Healthy Aging and the Microbiome: A Surprising Finding

Here is an interesting, and really surprising, tidbit of research published in the journal, Nature Metabolism:  it turns out there is a distinct bacterial microbiome signature associated with healthy aging, which, in turn, predicts survival in older people.[i]  That’s not the surprising bit:  you’ll need to read on for that!

A team of researchers analyzed data from over 9000 people, ranging in age from 18 to 101 years old, in 3 separate cohorts.  They especially focused in on looking at the 900 or so people, 78-98 years old, who lived in community-dwelling for older individuals. What they discovered is that as we age, starting in mid to late adulthood, our bacterial microbiota should become increasingly unique and individualized.  There is a steady decline in the amounts of core bacterial species including Bacteroides.

While the bacterial signature is unique, however, the metabolic functions performed by the bacteria are similar.  There are amino acid derivatives found in the blood of older adults which are products of the gut bacteria.  For example, tryptophan-derived indole, which in mice, extends life.  Phenylacetylglutamine, which was highly associated with certain unique bacterial profiles, has been found at elevated levels in people 100 years of age or older.  The lead researcher of the paper says, “This uniqueness signature can predict patient survival in the latest decades of life.”[ii]

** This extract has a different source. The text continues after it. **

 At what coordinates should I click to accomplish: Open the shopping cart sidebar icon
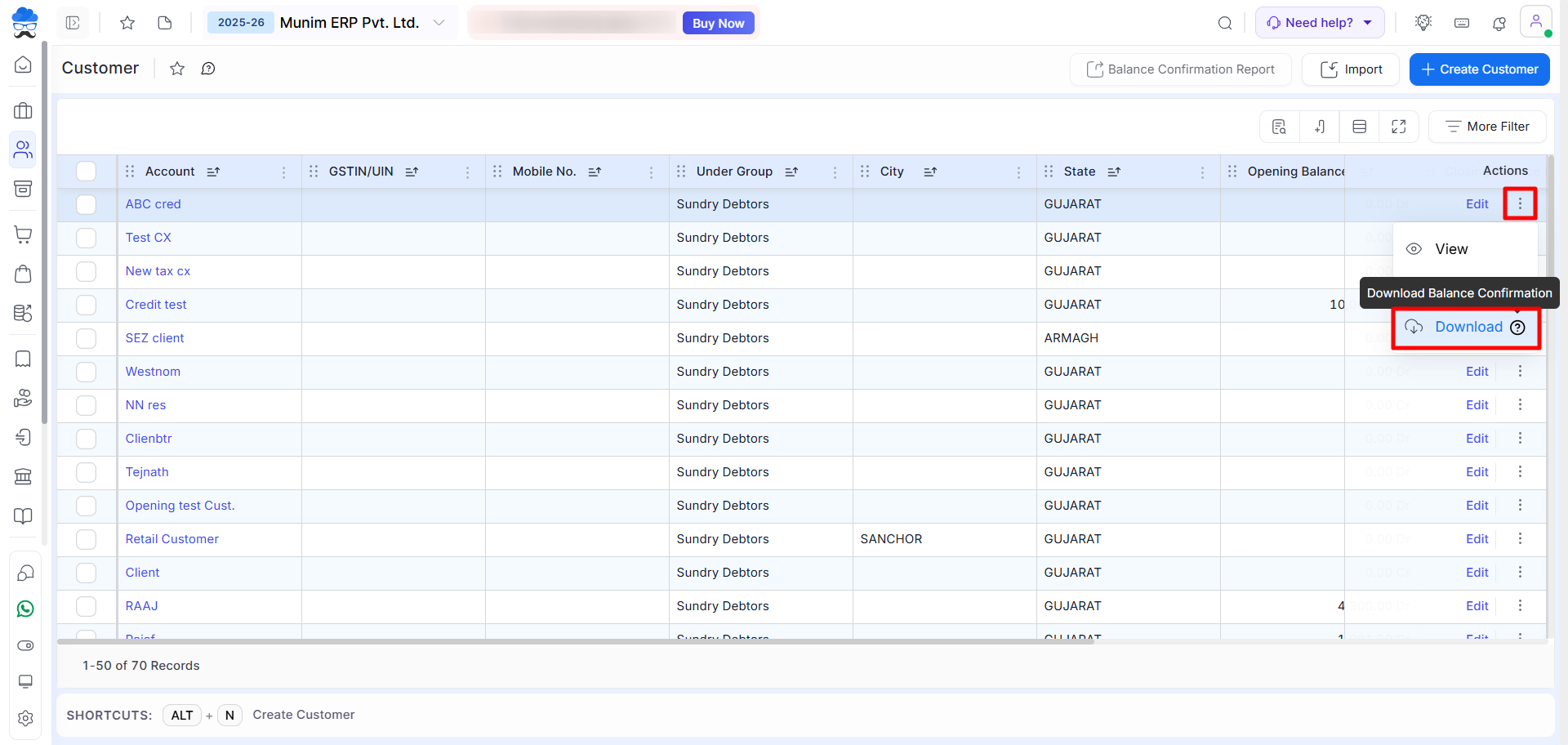[24, 235]
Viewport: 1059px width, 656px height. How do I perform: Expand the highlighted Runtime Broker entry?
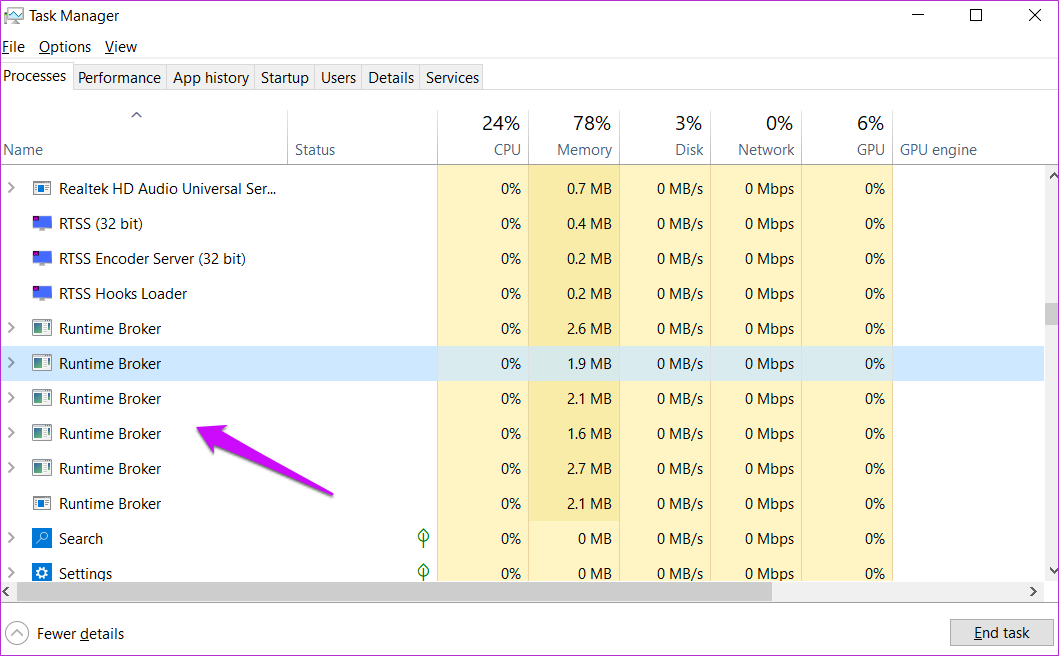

This shift in the gut bacteria seems to start in mid-life, 40-50 years of age or so, and is associated with a clear metabolome profile, which is simply not seen in those who are not aging healthily.  There is likely, of course, a two-way street meaning that an unhealthy microbiome leads to faster aging.  Indoles, as mentioned above, are anti-inflammatory and thus, preventative of inflammaging.

The shocking part:  what is pretty extraordinary is that this reduction of core species and shift toward an individualized profile is the marker for healthy aging:  not maintaining the status quo, as you might think.  What is healthy when you are young, it turns out, is not healthy when you are old.  From the paper, “Retaining a high Bacteroides dominance into older age, or having a low gut microbiome uniqueness measure, predicts decreased survival in a 4-year follow-up. Our analysis identifies increasing compositional uniqueness of the gut microbiome as a component of healthy ageing, which is characterized by distinct microbial metabolic outputs in the blood.”

That’s just crazy, right?!


[i] Wilmanski, T., Diener, C., Rappaport, N. et al. Gut microbiome pattern reflects healthy ageing and predicts survival in humans. Nat Metab 3, 274–286 (2021).